Complex Nucleic Acid Hybridization Reactions inside Capillary‐Driven Microfluidic Chips

Nucleic acid hybridization reactions play an important role in many (bio)chemical fields, for example, for the development of portable point‐of‐care diagnostics, and often such applications require nucleic acid‐based reaction systems that ideally run without enzymes under isothermal conditions.
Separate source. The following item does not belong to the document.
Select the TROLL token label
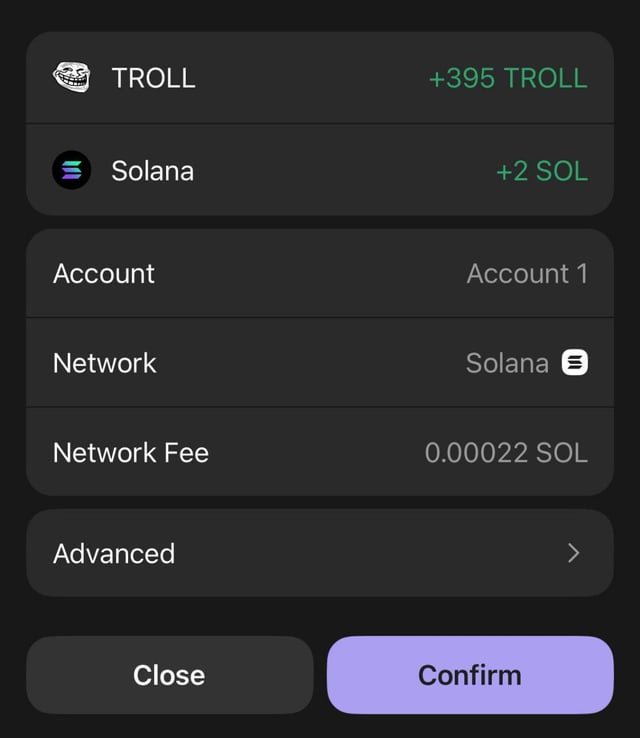The height and width of the screenshot is (738, 640). coord(153,78)
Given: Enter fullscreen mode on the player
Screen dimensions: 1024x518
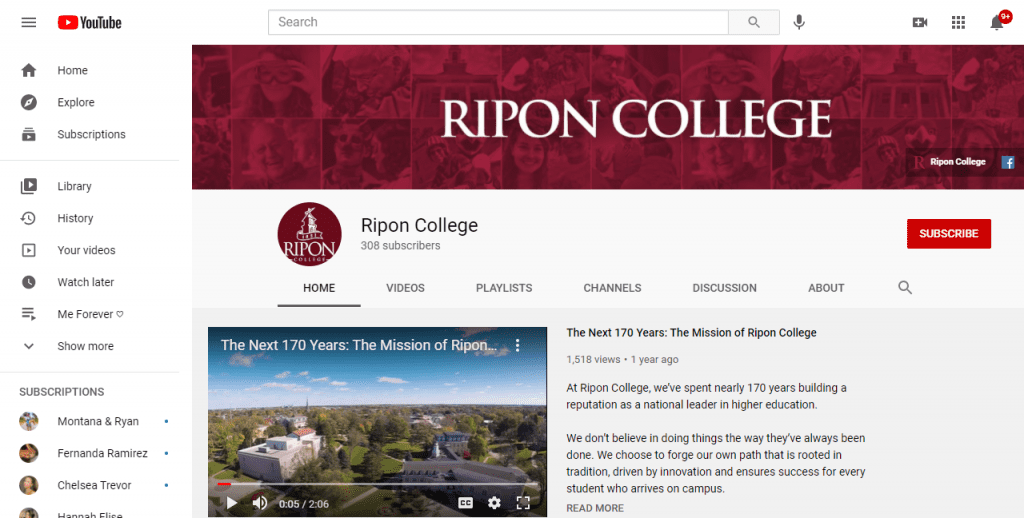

The use of novel capillary‐driven microfluidic chips to perform two isothermal nucleic acid hybridization reactions, the simple opening of molecular beacon structures and the complex reaction cascade of a clamped‐hybridization chain reaction (C‐HCR), is reported here. For this purpose, reagents are arranged in a self‐coalescence module (SCM) of a passive silicon microfluidic chip using inkjet spotting. The SCM occupies a footprint of ≈ 7 mm 2 of a ≈ 0.4  ×  2 cm 2 microfluidic chip. By means of fluorophore‐labeled DNA probes, the hybridization reactions can be analyzed in just ≈ 2 min and using only ≈ 3  µ L of the sample. Furthermore, the SCM chip offers a variety of reagent delivery options, allowing, for example, the influence of the initiator concentration on the kinetics of C‐HCR to be investigated systematically with minimal sample and time requirements. These results suggest that self‐powered microfluidic chips equipped with a SCM provide a powerful platform for performing and investigating complex reaction systems.